▸ **Exercise details**
When you return the data, keep every line exactly as it is and leave out the pictures.

▸ **Available data**

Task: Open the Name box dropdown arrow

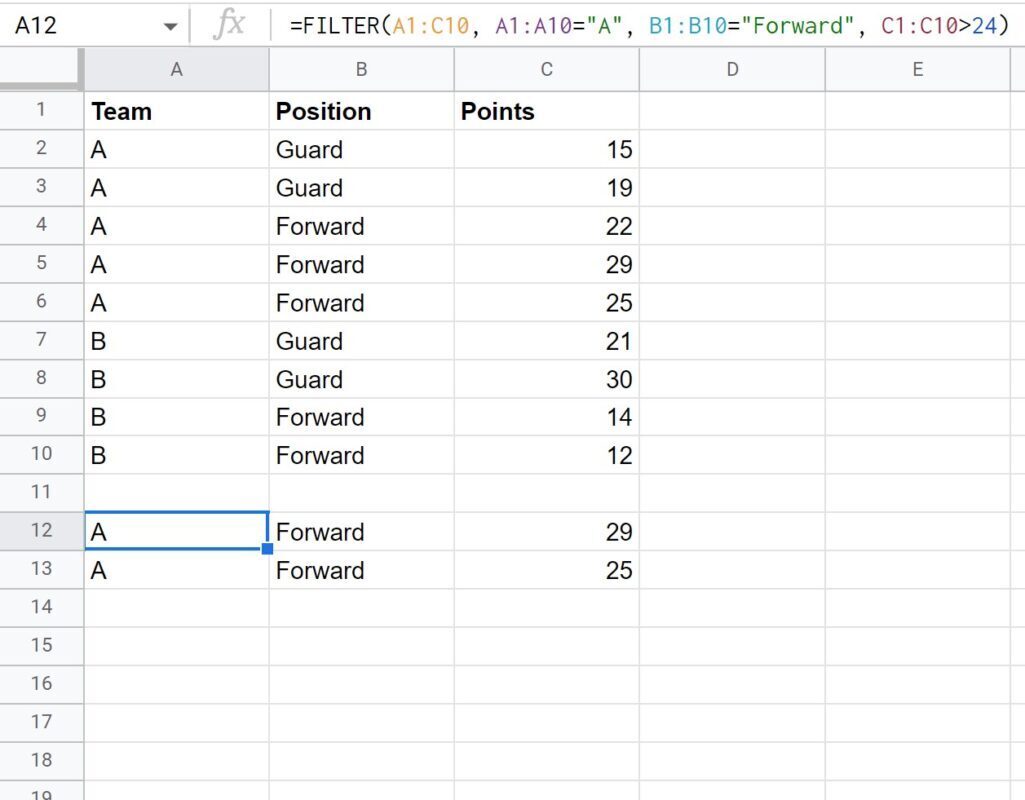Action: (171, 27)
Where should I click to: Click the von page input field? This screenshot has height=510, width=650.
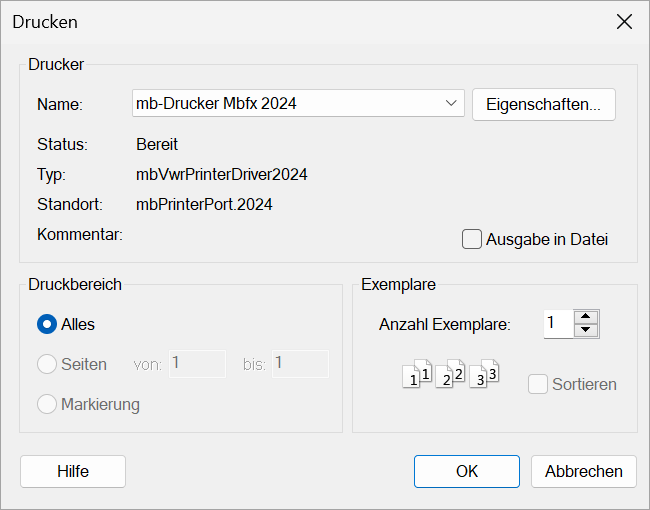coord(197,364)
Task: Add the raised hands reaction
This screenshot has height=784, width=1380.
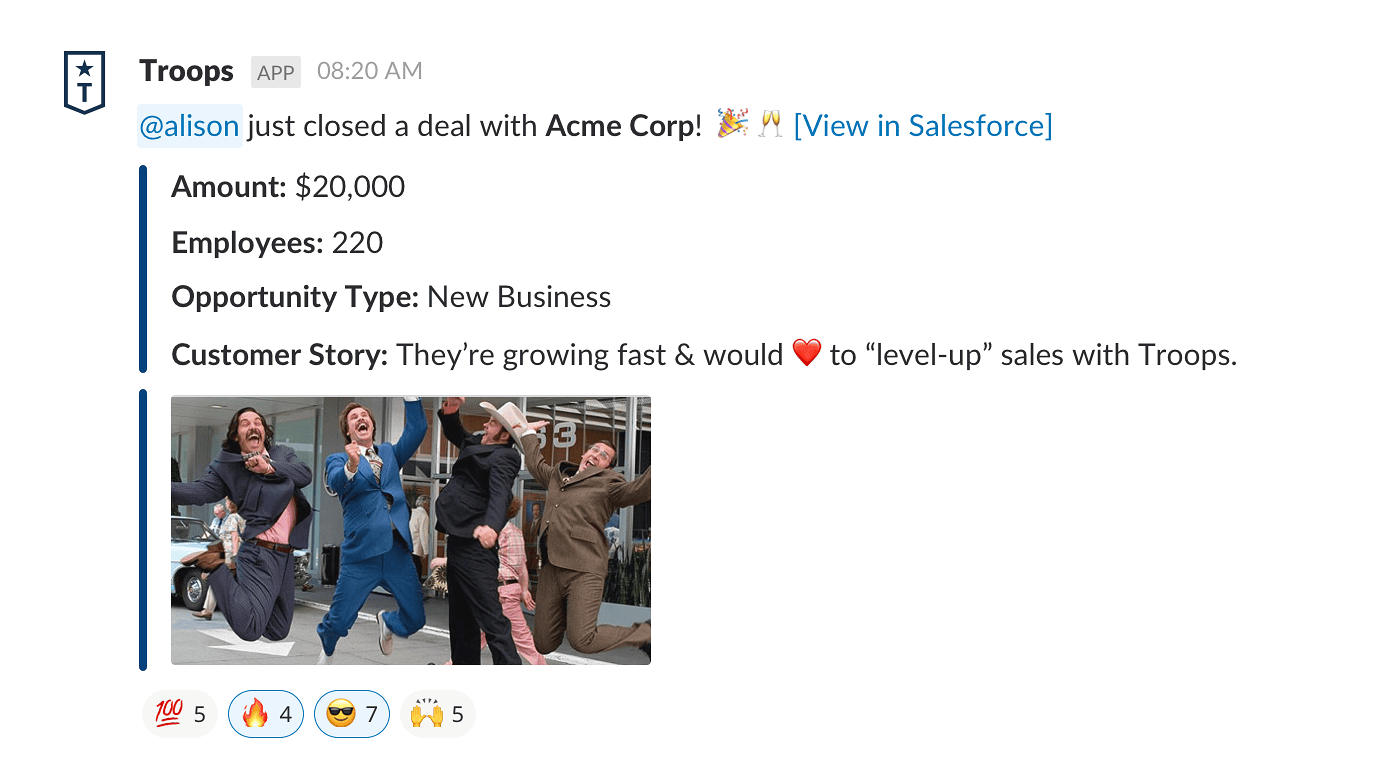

▸ **The answer**
Task: Open the Name box dropdown arrow

Action: (171, 27)
Where should I click to: Click the von page input field? This screenshot has height=510, width=650.
coord(197,364)
Task: Add the raised hands reaction
This screenshot has height=784, width=1380.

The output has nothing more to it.